Dans la métropole économique de Sfax, bastion historique du syndicalisme tunisien, l'UGTT avait convoqué une "grève générale". Des milliers de travailleurs de tous les secteurs ont ainsi débrayé pour exiger la démission du gouvernement et ils étaient plusieurs milliers à manifester mercredi après-midi. Certains syndicats faisaient état de 50.000 manifestants.
A Sidi Bouzid, foyer de la révolution qui a provoqué la chute du président Ben Ali, au centre-ouest du pays, le syndicat UGTT a appelé à une nouvelle grève générale jeudi.
Ghannouchi contesté
Ce remaniement semble être la dernière carte à jouer pour tenter de calmer la colère de la rue contre la mainmise des caciques du régime Ben Ali sur le gouvernement de transition - formé après la chute du régime de l'ancien président déchu le 14 janvier. Les Tunisiens souhaitent que les anciens ministres de Ben Ali disparaissent du pouvoir. Et ce, alors qu’ils occupent aujourd’hui la plupart des postes-clés, à la Défense, l’Intérieur, la Justice ou aux Affaires étrangères. Certains seraient prêts à démissionner.
Mohammed Ghannouchi, dernier en date des Premiers ministres de Ben Ali, qui a occupé le poste pendant onze ans, et qui assure la transition, est également très contesté par les protestataires qui réclament sa tête.
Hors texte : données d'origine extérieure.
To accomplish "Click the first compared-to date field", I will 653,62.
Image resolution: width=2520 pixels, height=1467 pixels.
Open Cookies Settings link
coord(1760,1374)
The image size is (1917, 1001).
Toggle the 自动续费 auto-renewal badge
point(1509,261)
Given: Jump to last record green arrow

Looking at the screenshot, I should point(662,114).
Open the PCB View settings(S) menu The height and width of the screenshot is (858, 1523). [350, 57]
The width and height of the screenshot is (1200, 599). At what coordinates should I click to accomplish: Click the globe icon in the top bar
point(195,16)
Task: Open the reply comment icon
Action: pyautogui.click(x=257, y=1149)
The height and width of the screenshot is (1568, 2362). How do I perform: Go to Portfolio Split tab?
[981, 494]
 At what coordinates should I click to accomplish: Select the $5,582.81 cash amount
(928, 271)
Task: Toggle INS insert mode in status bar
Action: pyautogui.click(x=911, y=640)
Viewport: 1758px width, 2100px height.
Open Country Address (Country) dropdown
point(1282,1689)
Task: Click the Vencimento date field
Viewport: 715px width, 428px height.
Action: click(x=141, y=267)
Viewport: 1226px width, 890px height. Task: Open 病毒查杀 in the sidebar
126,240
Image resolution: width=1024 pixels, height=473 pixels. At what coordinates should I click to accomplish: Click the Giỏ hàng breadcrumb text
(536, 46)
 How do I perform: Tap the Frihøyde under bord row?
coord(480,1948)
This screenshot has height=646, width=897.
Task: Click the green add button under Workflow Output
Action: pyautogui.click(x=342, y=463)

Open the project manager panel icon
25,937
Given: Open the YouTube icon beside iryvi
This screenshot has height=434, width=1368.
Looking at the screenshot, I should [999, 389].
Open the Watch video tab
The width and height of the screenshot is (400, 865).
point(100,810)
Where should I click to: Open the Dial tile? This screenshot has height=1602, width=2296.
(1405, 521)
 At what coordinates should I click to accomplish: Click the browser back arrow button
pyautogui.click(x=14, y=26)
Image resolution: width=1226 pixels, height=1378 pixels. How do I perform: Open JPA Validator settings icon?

Et ce, en dépit de tous les gages d'ouverture démocratique donnés et des premières mesures sociales annoncées, comme le versement d'une allocation aux chômeurs diplômés de longue durée.
Interpol recherche Ben Ali
En marge de cette actualité politique, la journée de mercredi a aussi été marquée par une décision de la justice tunisienne, qui a lancé un mandat d'arrêt international contre le président déchu Zine El Abidine Ben Ali, ainsi que contre son épouse Leïla Trabelsi et neuf membres de leur famille. Dans la foulée, Interpol a lancé des recherches pour arrêter et localiser l'ex-chef d'Etat. Les époux Ben Ali sont poursuivis pour "acquisition illégale de biens mobiliers et immobiliers" et "transferts illicites de devises à l'étranger", a précisé le ministre de la Justice.
Ben Ali a trouvé refuge en Arabie Saoudite. Son épouse Leïla, honnie par la population pour avoir mis le pays en coupe réglée en faisant main basse sur des pans entiers de l'économie, a également quitté le pays, mais à une date et pour une destination inconnues. D'après des médias canadiens, Belhassen Trabelsi, l'un des proches de Ben Ali visés par un mandat d'arrêt international, serait au canada depuis la semaine dernière. Il résiderait, avec sa femme et ses quatre enfants, dans un hôtel chic à l'ouest de l'île de Montréal.